Exercise objective
From the entries below, copy every line that has the word "Open".

Information provided START

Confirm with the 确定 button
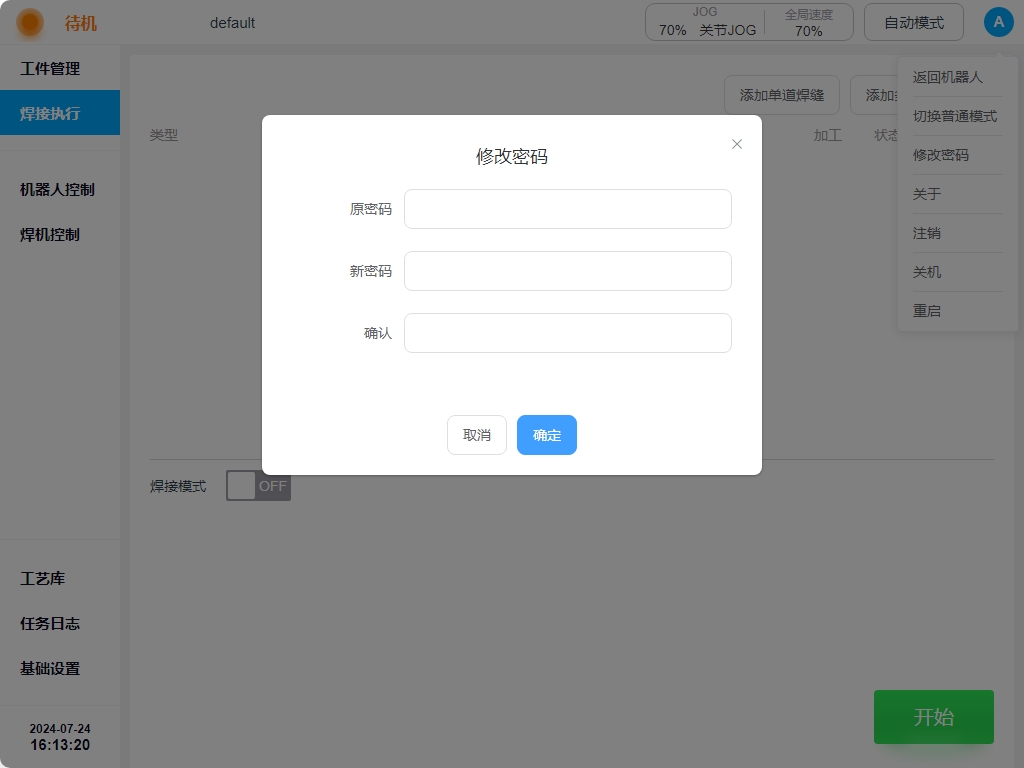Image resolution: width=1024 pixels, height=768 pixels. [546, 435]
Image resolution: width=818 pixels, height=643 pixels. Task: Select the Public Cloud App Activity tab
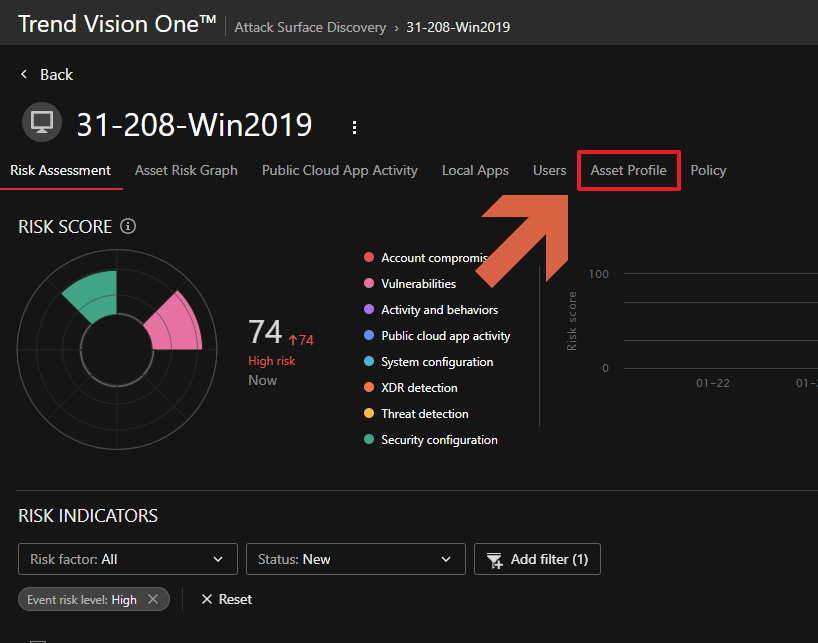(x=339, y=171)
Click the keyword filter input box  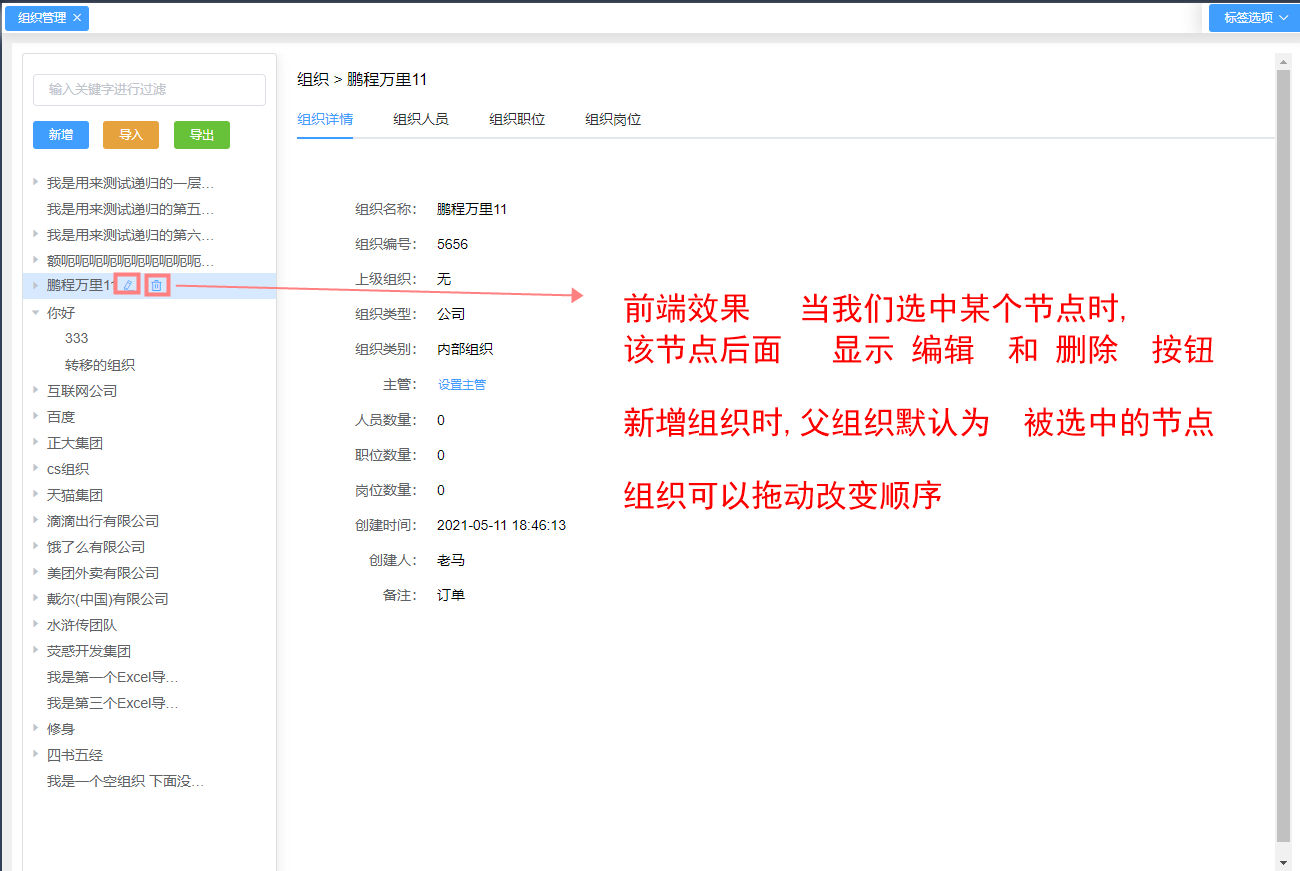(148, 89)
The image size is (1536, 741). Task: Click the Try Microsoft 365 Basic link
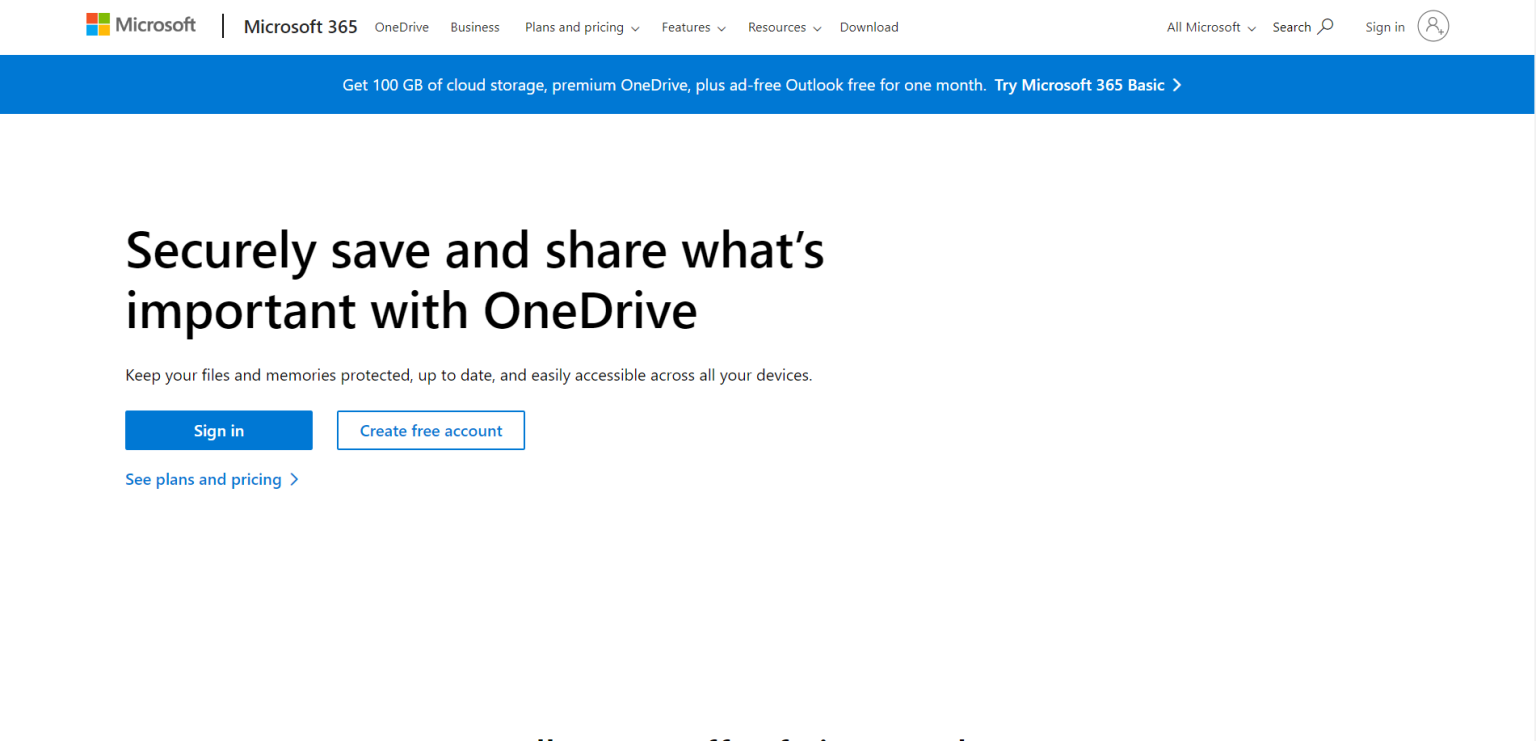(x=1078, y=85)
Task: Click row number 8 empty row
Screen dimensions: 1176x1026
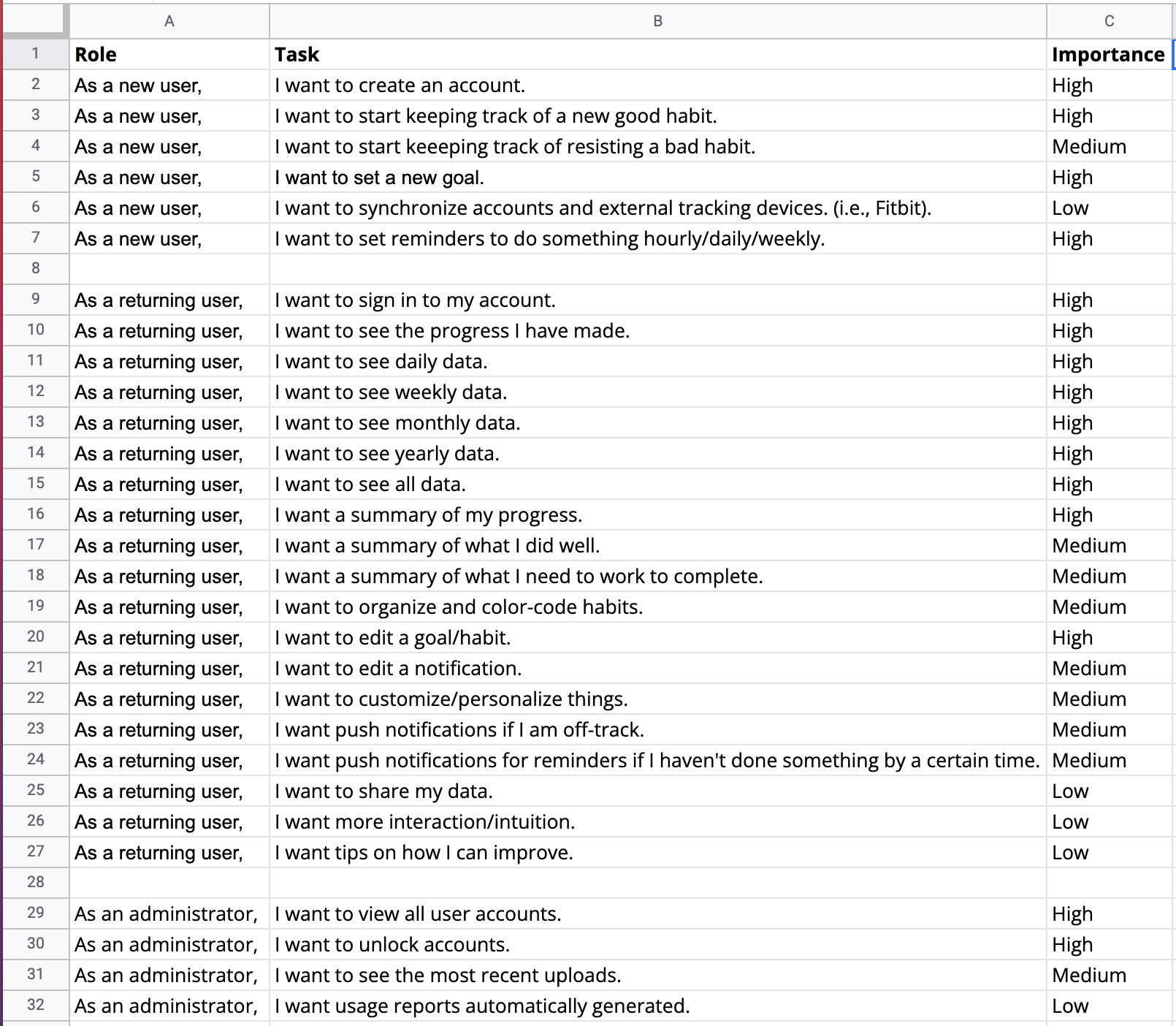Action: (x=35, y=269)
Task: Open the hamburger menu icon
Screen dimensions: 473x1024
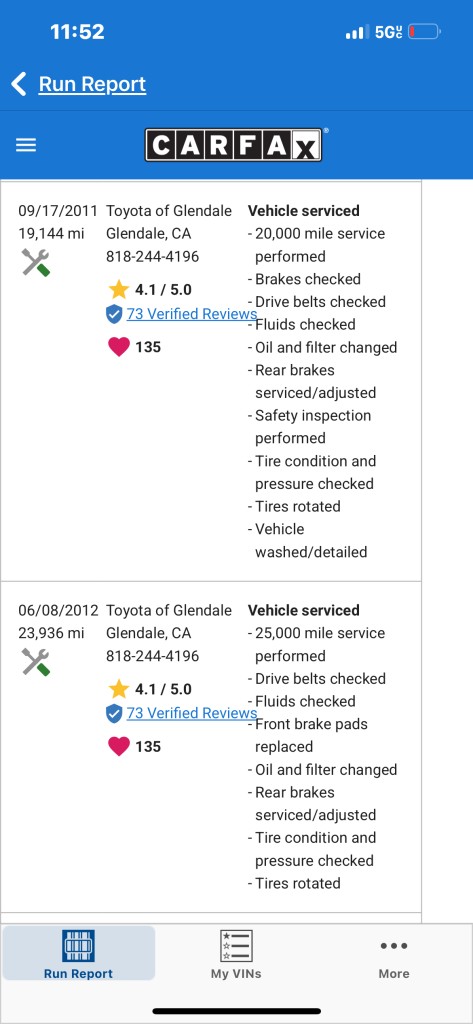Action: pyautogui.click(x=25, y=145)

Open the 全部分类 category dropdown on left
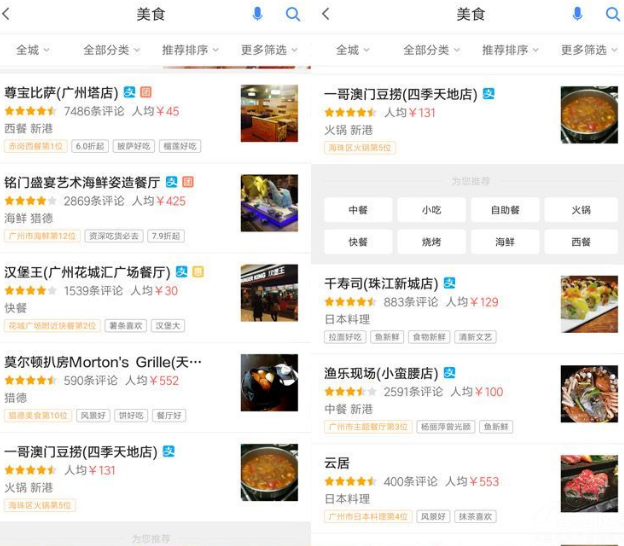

Information provided END

Task solution
Task: Open the hamburger menu icon
Open the 全部分类 category dropdown on left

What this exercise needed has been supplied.